Economists in Hawaii warn that residents who survived the wildfire that destroyed much of the Maui community of Lahaina might not be able to afford to live there after it is rebuilt unless officials alter the zoning laws and make other changes
HONOLULU — Residents who survived the wildfire that leveled the Hawaii town of Lahaina might not be able to afford to live there after it is rebuilt unless officials alter the zoning laws and make other changes, economists warned Friday.
“The risk is very real,″ Carl Bonham, executive director of the University of Hawaii Economic Research Organization, told a virtual news conference ahead of the group’s release Friday of its quarterly state economic forecast.
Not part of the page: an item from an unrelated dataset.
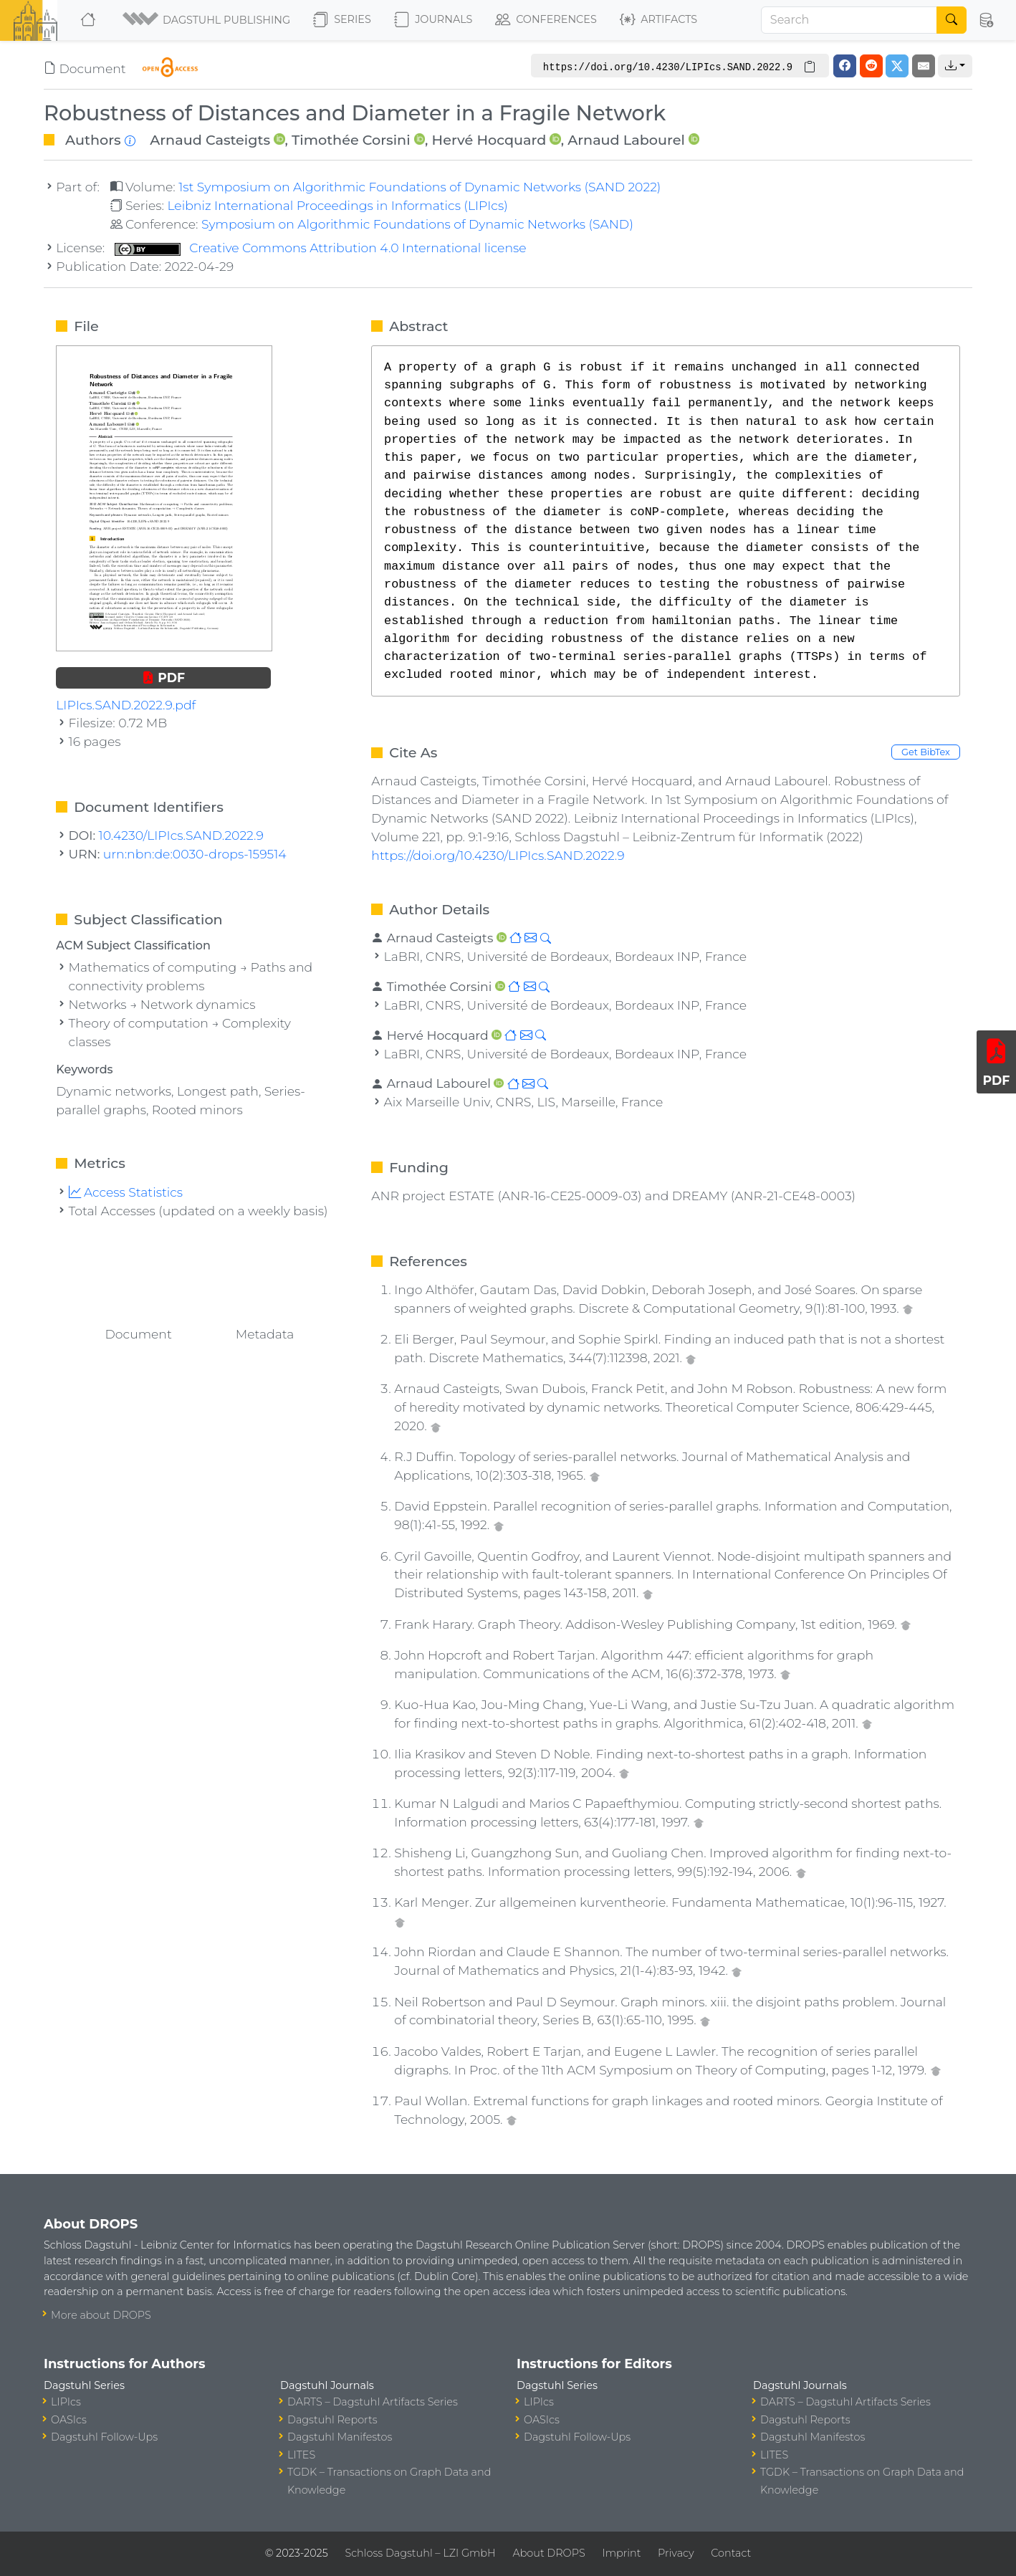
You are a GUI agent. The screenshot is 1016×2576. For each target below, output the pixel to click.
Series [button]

Soaring housing prices have already forced many Native Hawaiians and other longtime Hawaii residents to leave the islands and move to the U.S. mainland. The wildfire that claimed at least 97 lives and destroyed 2,200 buildings in the West Maui community of Lahaina — 86% of which were residential — amplifies that problem for the survivors. Nearly 8,000 of them have been placed at 40 hotels or other accommodations around the island of Maui.
“Market prices for this new housing are likely to far exceed the already high prices that existed in Lahaina before the fire. For renters, the old housing stock that was destroyed provided opportunities for reasonable rents,” the economic report said.
A spike in housing costs would be a further burden for people — including retirees and those who worked in restaurants, hotels and shops — who lost their homes and jobs when their places of employment burned to the ground on Aug. 8, or when West Maui temporarily closed to tourism after the disaster.